Porter's pediatrician, Dr. Rehana Chatur, says she's amazed by his progress.

"If you were to ask any of us initially when Porter was born if he would be walking and in preschool, I don't think any of us would have predicted that," she says.

At the Stollery Children's Hospital in Edmonton, where Porter has been featured in an ad campaign, Chatur regularly sees posters of his face and hears people talking about his appearance. She calls him a great ambassador.

Chatur explains that the soft spot on top of a baby's head allows room for the brain to grow and usually closes up by 14 months of age. In Porter's case, parts of his skull had to be taken apart and pieced back together and shunts were also used to relieve pressure as his brain developed.

Because of the way his skull was fused, parts of the brain that control balance and breathing still fit tightly at the base of his skull, causing his developmental delays.
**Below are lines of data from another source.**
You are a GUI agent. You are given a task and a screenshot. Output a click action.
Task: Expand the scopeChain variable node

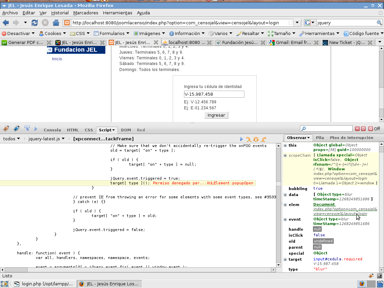285,155
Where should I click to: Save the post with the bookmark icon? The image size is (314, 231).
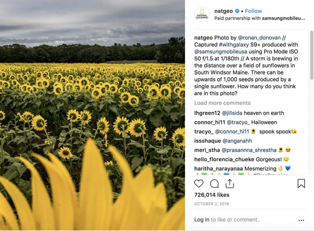(301, 183)
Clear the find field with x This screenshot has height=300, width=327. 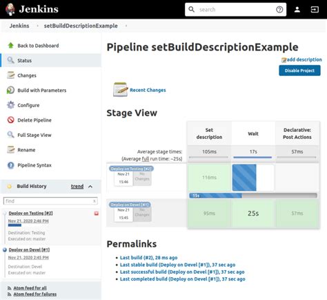pyautogui.click(x=94, y=201)
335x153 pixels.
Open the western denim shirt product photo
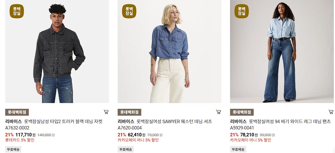170,51
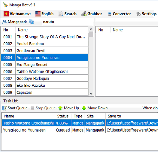The width and height of the screenshot is (158, 152).
Task: Refresh Mangapark list with blue arrows icon
Action: pyautogui.click(x=32, y=22)
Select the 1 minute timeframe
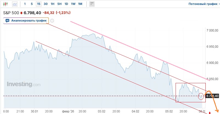Screen dimensions: 220x114 click(x=25, y=4)
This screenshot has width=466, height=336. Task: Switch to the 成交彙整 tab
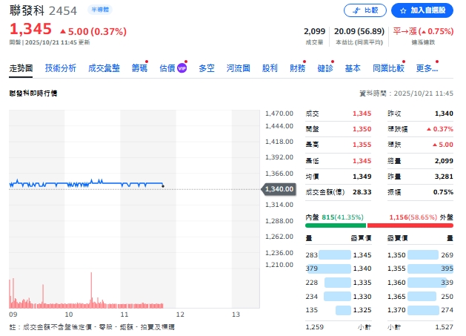104,68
Corine Stanley, mom of Porter Stanley plays with him at preschool. Porter Stanley is one of 30 people in the world to be diagnosed with Beare-Stevenson syndrome, a craniofacial disorder. (Jason Franson/Canadian Press)

Porter was Chatur's first Beare-Stevenson patient. And remarkably, considering the small number of cases in the world, she now has a second patient with the diagnosis. Chatur says she can't reveal details other than the patient is a little girl.

Most children with Beare-Stevenson live only a few months or until about age two, says Chatur. The oldest recorded patient with the syndrome was 13.

The plan is for Porter to start kindergarten next year, says his mother. And because his hometown is small, he'll continue on with the same group of friends.

Socialization is important for his development and self-esteem, adds Chatur.

And, in the end, Porter may be the one who is the teacher.

"It's important for kids to learn things like tolerance and patience and how to be inclusive," Chatur says.

"I think he's teaching a lot of people, both kids and adults."